# Assignment:
Please return every line below that contains the string "This".

# Provided records:
###

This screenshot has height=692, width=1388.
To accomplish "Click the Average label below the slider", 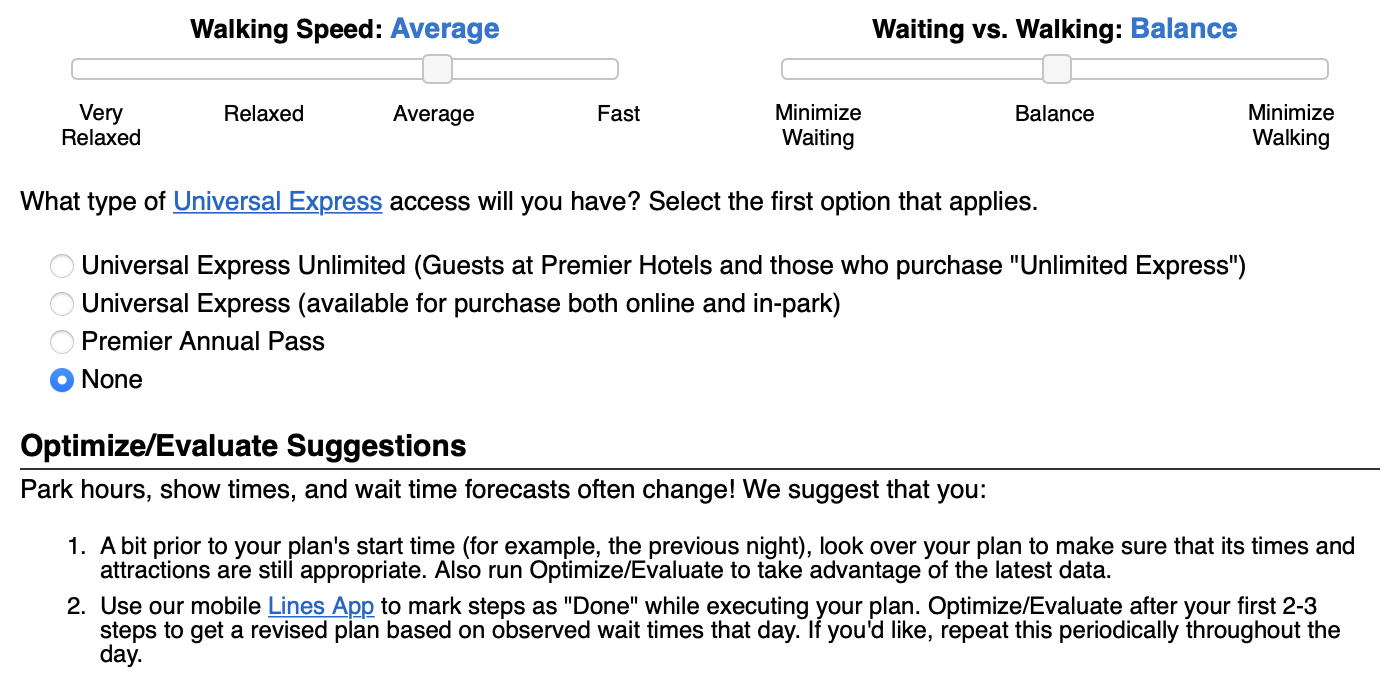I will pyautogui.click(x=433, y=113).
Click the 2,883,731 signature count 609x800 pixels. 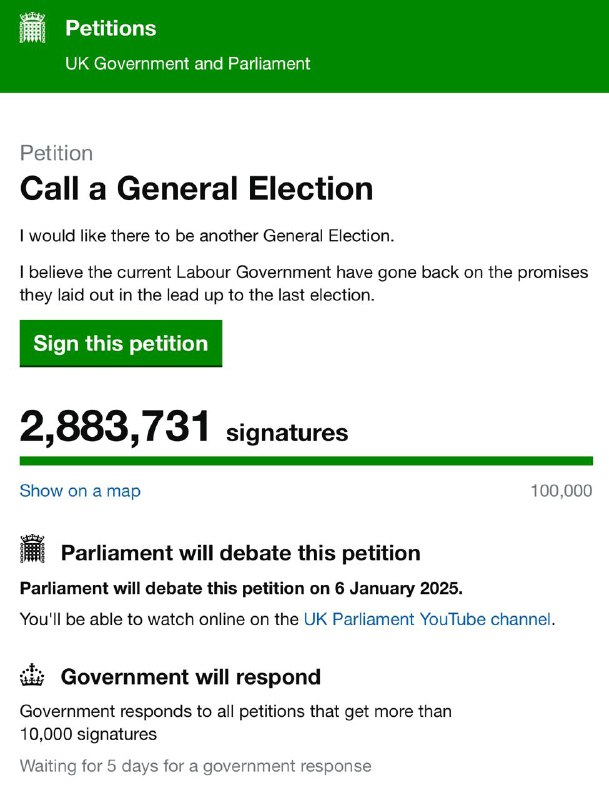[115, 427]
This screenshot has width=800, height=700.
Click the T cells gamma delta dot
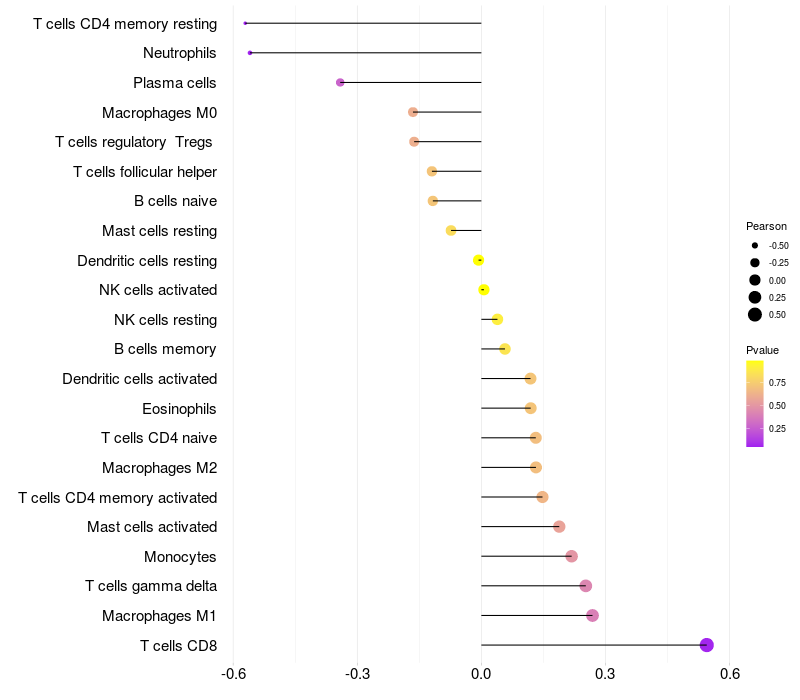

###

# Result:
This screenshot has height=692, width=1388.
This screenshot has width=800, height=700.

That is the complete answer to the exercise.